Luapan Sungai Batang Tampo yang berhulu di Gunung Sago menyebabkan banjir besar hingga merusak puluhan rumah warga dan ratusan hektare lahan pertanian.
“Saat ini saya berada di lokasi terdampak banjir di Nagari Taluak. Berdasarkan laporan wali nagari, sebanyak 67 rumah mengalami kerusakan, lima rumah dan lima jembatan hanyut, serta lebih dari seratus hektare sawah masyarakat terdampak,” ujar Eka Putra saat meninjau lokasi bencana.
Ia memastikan kebutuhan dasar warga terdampak, terutama pengungsi, menjadi prioritas utama pemerintah daerah. Pemkab Tanah Datar disebut telah menyalurkan bantuan darurat berupa bahan makanan kepada masyarakat.
“Kami memastikan kebutuhan kesehatan dan makanan warga yang mengungsi harus terpenuhi. Bantuan bahan makanan mentah juga sudah disalurkan,” katanya.
Pemerintah daerah bersama aparat nagari dan masyarakat kini terus melakukan penanganan darurat di lokasi terdampak. Tim juga akan diterjunkan untuk melakukan pendataan rinci terhadap kerusakan rumah, jembatan, serta lahan pertanian warga.
Eka Putra menyebut banjir besar seperti ini baru pertama kali terjadi selama dirinya menjabat sebagai bupati.
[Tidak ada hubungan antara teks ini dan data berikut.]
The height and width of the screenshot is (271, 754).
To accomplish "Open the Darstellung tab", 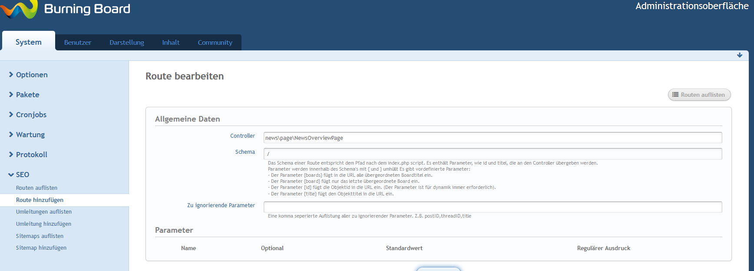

Curah hujan tinggi diduga menjadi penyebab utama meluapnya Sungai Batang Tampo.
“Nanti akan kami cek hingga ke bagian hulu sungai di kawasan Gunung Sago untuk mengetahui kondisi sebenarnya. Namun saat ini fokus utama adalah keselamatan warga,” jelasnya.
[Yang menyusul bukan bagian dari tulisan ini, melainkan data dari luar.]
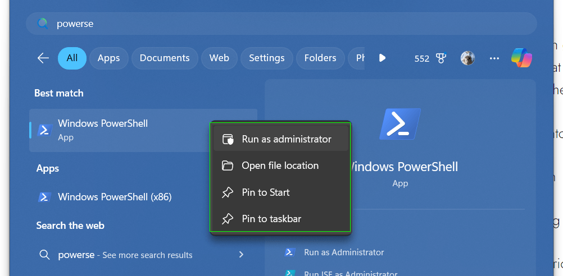Click the rewards points trophy icon
This screenshot has width=563, height=276.
(441, 58)
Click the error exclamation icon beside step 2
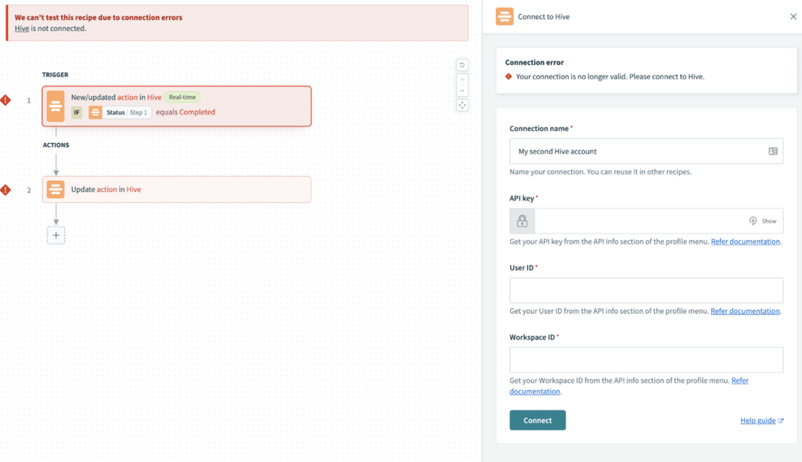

Sementara itu, Wali Nagari Taluak, Pendi Aswil, mengatakan putusnya lima jembatan menyebabkan sejumlah warga sempat terisolasi akibat akses penghubung terputus.
Menurutnya, warga yang rumahnya hanyut sementara mengungsi ke rumah keluarga dan kerabat terdekat. Pemerintah nagari juga telah menyiapkan lokasi pengungsian darurat di Kantor Wali Nagari Taluak.
“Kami siaga selama 24 jam memantau kondisi di lapangan. Jika situasi memburuk, tempat pengungsian sudah siap digunakan,” ujar Pendi.
Hingga kini, petugas gabungan masih melakukan pemantauan di sejumlah titik rawan banjir dan longsor mengingat cuaca di wilayah Tanah Datar masih berpotensi hujan deras.